The prevalence of physical and psychological problems after critical illness is high. To improve long-term outcome in Intensive Care Unit (ICU) survivors, follow-up programmes are under development. However, the optimal organization, duration and content of ICU follow-up has not yet been established and the efficacy of ICU follow- up is uncertain.

A new multidisciplinary model for helping ICU survivors by identifying and managing untreated physical and psychological problems was developed. Findings from the first year of follow-up were described and treatment effects of this interventional follow-up were evaluated. Novel methods for predicting patients at risk for physical and psychological problems following critical illness were investigated.

Multidisciplinary screening and treatment of problems was feasible in identifying and helping ICU survivors with untreated physical and psychological problems. Patients screened and treated in the first six months appeared to have little need for further ICU follow-up. Women reported more psychological problems than men after critical illness and multidisciplinary ICU follow-up reduced the prevalence of more severe symptoms of post-traumatic stress and depression in women.
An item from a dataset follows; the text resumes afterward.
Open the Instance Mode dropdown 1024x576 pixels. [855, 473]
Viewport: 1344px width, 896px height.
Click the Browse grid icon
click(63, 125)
Predictive models for use at ICU discharge, separately screening for physical disability and psychological morbidity were developed. Weighted predictors for estimation of the probability of physical or psychological problems two months after ICU discharge were included in the two screening instruments. Significant predictors for new-onset physical disability were low education level, reduced core stability, fractures and an ICU stay >48 hours. Predictors for psychological morbidity were major pre-existing disease, being a parent to children <18 years of age, previous psychological problems, in-ICU agitation, being unemployed/on sick-leave prior to ICU admission and exhibiting depressive symptoms in the ICU. Both instruments had fair predictive accuracy in identifying ICU survivors with morbidity after ICU stay and performed better than ICU length of stay as a method of selecting patients with likely need for support.

List of scientific papers

I. Schandl AR, Brattström OR, Svensson-Raskh A, Hellgren EM, Falkenhav MD, Sackey PV. Screening and treatment of problems after intensive care: A descriptive study of multidisciplinary follow-up. Intensive and Critical Care Nursing. 2011; 27:94-101.
https://doi.org/10.1016/j.iccn.2011.01.006

II. Schandl A, Bottai M, Hellgren E, Sundin Ö, Sackey P. Gender differences in psychological morbidity and treatment in intensive care survivors-a cohort study. Critical Care. 2012; 16:R80.
https://doi.org/10.1186/cc11338

III. Schandl A, Bottai M, Hellgren E, Holdar U, Sackey P. Early screening for new-onset physical disability after intensive care unit stay- a predictive study. [Submitted]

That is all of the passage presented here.